AIM OF THE EXERCISE
In the entries that follow, find the line containing "Where should I click to: Select"; from there, copy every line exactly through the line containing "has width=2104, height=1401.".

Pixel coordinate grounding data
▽

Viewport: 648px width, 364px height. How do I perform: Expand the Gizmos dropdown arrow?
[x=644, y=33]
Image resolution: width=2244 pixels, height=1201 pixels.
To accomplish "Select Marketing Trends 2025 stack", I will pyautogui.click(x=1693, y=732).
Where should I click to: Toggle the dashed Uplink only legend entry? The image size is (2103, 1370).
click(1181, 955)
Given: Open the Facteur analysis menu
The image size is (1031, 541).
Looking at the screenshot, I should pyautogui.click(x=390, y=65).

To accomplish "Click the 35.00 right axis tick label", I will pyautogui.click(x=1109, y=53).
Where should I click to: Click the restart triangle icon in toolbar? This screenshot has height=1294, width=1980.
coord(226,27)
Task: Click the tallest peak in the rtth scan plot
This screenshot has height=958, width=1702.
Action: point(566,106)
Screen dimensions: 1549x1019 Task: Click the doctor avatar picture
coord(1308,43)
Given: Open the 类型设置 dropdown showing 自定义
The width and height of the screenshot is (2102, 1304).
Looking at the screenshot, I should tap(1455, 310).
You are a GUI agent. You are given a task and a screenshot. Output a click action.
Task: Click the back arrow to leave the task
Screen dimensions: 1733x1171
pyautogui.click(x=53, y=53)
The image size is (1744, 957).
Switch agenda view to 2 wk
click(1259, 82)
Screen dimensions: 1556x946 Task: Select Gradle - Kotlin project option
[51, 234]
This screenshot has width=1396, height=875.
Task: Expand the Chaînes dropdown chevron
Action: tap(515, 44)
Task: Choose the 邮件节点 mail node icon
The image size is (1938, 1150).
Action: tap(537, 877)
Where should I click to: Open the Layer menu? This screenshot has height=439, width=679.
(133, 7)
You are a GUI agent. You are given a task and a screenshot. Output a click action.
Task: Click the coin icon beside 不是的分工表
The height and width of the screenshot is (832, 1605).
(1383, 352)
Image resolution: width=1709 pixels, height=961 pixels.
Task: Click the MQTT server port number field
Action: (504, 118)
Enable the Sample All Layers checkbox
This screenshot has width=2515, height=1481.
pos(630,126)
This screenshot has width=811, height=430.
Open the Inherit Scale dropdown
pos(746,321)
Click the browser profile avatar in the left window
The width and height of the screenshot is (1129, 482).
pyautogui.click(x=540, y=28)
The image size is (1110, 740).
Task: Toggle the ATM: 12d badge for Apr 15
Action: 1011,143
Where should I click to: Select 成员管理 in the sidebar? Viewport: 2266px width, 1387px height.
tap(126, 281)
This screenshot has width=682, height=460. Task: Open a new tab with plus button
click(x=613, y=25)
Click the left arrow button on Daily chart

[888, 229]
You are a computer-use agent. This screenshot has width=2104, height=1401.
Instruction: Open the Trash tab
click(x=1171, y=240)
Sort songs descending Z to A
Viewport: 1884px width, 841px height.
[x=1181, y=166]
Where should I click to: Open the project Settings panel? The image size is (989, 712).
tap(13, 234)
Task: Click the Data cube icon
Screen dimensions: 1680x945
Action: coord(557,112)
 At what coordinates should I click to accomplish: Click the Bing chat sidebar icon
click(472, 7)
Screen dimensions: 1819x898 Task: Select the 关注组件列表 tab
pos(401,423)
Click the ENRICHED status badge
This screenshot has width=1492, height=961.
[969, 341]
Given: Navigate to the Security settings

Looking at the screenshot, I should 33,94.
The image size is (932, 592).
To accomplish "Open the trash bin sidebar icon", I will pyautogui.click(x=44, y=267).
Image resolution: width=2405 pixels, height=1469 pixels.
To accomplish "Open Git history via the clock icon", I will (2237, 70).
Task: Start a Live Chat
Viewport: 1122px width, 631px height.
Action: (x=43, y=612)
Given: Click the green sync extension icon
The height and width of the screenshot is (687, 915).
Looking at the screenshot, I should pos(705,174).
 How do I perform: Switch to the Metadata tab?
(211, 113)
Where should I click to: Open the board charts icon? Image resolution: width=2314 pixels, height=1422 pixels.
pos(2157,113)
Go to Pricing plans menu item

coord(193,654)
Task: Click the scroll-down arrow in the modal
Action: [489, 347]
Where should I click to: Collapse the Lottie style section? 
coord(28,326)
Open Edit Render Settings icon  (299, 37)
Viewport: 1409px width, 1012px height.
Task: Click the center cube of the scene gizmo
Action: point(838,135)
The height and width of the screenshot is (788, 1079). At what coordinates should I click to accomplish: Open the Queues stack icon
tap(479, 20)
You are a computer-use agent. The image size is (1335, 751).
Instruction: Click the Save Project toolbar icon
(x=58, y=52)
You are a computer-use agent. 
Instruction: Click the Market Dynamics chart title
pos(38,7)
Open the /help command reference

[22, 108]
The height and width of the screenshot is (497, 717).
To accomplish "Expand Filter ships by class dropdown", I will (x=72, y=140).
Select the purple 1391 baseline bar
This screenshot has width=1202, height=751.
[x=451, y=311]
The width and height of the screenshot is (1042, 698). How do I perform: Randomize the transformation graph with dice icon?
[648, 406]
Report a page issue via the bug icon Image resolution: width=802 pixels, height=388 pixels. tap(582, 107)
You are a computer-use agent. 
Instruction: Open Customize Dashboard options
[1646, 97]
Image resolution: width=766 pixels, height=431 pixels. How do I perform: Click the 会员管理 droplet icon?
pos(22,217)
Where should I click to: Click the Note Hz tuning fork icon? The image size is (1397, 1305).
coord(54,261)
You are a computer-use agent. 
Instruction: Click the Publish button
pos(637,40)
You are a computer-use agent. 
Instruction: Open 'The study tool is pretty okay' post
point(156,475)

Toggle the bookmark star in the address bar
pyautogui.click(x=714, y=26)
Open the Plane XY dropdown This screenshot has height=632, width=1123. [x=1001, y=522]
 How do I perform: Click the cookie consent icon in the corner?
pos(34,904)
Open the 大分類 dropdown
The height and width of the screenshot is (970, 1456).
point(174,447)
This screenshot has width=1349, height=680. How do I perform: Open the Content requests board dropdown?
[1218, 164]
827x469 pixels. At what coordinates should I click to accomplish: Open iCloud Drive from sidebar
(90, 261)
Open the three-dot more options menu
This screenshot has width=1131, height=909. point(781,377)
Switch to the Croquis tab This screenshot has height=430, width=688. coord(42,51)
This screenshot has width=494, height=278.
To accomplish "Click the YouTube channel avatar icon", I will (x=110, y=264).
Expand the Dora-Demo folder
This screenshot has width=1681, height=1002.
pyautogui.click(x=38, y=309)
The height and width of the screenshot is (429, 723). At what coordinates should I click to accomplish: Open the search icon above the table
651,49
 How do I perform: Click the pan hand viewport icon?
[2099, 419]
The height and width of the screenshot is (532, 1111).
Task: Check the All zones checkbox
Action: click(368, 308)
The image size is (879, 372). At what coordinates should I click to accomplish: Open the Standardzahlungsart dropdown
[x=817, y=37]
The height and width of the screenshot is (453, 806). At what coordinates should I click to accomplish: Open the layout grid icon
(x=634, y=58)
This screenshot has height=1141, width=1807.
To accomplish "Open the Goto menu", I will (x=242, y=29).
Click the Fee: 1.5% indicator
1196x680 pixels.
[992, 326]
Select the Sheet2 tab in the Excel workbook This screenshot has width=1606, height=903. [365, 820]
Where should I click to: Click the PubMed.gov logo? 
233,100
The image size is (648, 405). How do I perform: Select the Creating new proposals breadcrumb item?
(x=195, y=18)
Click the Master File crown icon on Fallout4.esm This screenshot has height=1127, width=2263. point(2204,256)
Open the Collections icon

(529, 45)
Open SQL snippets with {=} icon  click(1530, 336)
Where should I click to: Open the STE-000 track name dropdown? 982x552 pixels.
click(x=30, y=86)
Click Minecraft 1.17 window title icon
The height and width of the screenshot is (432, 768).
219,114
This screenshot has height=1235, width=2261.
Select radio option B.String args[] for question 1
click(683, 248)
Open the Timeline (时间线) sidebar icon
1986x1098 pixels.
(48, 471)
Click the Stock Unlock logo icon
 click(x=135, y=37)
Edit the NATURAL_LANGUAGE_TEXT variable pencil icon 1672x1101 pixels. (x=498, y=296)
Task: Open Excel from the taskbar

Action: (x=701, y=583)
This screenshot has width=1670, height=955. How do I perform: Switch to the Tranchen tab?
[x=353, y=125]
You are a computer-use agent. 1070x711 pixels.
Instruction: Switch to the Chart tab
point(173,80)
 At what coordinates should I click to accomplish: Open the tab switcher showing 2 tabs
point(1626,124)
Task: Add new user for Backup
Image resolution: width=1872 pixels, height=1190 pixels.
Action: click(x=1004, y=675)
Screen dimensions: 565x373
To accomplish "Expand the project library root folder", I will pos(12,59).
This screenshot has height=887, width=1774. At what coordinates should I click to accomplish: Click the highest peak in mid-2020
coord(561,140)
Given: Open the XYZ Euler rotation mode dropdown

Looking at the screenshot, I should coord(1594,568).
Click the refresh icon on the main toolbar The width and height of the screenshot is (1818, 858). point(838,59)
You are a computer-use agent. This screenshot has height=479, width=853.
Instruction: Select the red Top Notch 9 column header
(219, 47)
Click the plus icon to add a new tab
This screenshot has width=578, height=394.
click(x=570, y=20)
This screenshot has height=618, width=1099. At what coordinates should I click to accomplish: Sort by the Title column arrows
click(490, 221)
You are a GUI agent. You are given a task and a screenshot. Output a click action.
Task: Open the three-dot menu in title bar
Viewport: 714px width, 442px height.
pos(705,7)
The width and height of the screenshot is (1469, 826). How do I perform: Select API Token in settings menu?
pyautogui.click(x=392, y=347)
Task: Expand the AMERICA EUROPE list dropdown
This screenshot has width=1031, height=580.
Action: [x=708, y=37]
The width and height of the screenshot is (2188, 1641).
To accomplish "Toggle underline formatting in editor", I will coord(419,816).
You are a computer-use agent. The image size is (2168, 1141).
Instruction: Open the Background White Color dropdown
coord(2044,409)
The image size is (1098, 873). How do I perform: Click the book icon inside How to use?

△

WRITTEN SOLUTION
Where should I click to: Select 成员管理 in the sidebar? Viewport: 2266px width, 1387px height.
tap(126, 281)
This screenshot has width=682, height=460. Task: Open a new tab with plus button
click(x=613, y=25)
Click the left arrow button on Daily chart

[888, 229]
You are a computer-use agent. This screenshot has width=2104, height=1401.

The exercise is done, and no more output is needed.